Folha de Dourados – Houve alguma inspiração específica para a escolha desse tema?
Ermínio Guedes – Todos têm direito ao arrependimento, como está na Bíblia. Assim como fez o colega José Lutzenberger, depois de trabalhar em companhia multinacional de agrotóxicos na Europa, voltou para corrigir o erro e ser um dos maiores ecologistas do Brasil. Eu também errei, por ofício profissional servi a Revolução Verde, aplicando DDT e, com certeza, gerando sequelas que ainda não acabaram. O meu Livro, não deixa de ser uma reparação aos erros ambientais cometidos e um pedido de desculpas, recomendando a outros que não errem.
“O meu Livro, não deixa de ser uma reparação aos erros ambientais cometidos e um pedido de desculpas, recomendando a outros que não errem.”
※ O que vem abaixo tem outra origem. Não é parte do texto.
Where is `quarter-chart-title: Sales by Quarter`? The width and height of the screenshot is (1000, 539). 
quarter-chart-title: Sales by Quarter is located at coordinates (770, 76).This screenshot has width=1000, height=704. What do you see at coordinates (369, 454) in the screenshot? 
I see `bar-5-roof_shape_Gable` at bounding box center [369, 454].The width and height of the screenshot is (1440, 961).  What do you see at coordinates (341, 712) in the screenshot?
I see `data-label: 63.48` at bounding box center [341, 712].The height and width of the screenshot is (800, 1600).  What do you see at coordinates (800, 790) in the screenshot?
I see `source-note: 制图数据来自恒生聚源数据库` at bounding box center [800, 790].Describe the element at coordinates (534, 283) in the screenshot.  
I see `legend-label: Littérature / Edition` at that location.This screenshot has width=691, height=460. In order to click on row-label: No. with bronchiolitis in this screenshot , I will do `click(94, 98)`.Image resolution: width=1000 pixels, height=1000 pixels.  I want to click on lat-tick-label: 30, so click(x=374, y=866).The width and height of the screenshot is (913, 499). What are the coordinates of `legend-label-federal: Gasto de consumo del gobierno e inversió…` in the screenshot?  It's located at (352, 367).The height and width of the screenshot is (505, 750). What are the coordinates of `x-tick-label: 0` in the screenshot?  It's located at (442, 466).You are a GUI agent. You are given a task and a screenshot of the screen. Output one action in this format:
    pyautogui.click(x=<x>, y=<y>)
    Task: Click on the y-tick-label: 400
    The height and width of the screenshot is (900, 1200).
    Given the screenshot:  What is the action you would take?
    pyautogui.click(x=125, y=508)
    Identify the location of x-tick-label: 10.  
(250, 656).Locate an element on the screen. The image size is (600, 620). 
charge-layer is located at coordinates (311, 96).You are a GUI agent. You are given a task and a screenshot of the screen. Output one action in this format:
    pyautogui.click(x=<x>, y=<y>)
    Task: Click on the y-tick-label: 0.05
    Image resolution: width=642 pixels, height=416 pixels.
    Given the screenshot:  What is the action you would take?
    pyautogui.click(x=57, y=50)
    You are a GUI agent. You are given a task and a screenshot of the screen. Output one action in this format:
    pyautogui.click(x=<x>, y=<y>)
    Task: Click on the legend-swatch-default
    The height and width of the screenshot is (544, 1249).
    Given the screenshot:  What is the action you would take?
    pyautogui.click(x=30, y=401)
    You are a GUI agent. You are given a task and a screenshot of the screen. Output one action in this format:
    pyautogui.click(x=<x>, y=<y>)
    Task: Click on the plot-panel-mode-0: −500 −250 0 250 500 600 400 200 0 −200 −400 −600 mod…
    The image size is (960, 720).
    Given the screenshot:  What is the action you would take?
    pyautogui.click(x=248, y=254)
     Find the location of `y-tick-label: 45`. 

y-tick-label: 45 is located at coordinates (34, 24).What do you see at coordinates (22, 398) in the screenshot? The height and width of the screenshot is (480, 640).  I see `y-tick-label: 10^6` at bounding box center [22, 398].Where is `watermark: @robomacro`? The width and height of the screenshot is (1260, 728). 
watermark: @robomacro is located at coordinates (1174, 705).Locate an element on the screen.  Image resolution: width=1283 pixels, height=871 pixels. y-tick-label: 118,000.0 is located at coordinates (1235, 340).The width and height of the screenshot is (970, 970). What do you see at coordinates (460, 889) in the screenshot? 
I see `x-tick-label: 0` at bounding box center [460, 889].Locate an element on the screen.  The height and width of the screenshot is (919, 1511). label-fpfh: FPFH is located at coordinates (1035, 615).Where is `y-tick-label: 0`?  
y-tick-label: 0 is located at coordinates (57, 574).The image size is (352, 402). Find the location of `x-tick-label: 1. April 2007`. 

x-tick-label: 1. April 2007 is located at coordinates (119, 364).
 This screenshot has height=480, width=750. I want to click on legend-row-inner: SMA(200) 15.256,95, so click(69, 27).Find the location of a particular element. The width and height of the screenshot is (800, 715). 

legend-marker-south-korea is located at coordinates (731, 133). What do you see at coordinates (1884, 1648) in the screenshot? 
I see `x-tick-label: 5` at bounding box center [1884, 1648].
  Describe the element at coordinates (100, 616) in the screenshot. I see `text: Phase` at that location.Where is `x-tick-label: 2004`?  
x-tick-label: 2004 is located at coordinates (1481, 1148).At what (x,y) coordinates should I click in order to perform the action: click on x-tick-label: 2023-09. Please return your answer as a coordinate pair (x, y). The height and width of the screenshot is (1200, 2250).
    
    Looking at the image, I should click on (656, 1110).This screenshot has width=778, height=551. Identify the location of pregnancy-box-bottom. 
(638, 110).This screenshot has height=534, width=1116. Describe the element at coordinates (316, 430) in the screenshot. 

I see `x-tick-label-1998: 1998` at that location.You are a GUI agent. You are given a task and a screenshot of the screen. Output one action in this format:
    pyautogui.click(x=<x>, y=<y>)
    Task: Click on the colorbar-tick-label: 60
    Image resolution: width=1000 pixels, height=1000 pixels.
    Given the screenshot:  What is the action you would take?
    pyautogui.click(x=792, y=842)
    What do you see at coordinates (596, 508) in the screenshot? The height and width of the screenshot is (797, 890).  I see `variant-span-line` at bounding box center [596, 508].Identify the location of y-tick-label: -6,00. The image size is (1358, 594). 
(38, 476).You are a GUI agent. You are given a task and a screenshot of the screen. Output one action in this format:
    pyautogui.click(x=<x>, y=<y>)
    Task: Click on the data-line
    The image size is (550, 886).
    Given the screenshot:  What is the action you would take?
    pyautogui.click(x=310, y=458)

Folha de Dourados – Considerações finais:
Ermínio Guedes – Resta convidar a população a este desafio educativo. Sim, o recomeço é pela educação, investindo nos sonhos de uma geração que deseja um mundo melhor para viver e ser feliz. O meu livro mostra as razões da Revolta da Natureza e propõe a concertação. Acho perfeitamente possível a sociedade sustentável, basta querer e lutar pelo equilíbrio social, preservação e conservação ambiental, respeito as culturas locais, mediante a descarbonização da economia e melhor trato político à natureza. Entender que a natureza levantou a sua voz, como nunca fez antes e cobra a conta, que será para pelos mais pobres. A saída é mudar o modelo, fazendo a transição da economia carbonizada à economia verde.
“O meu livro mostra as razões da Revolta da Natureza e propõe a concertação.”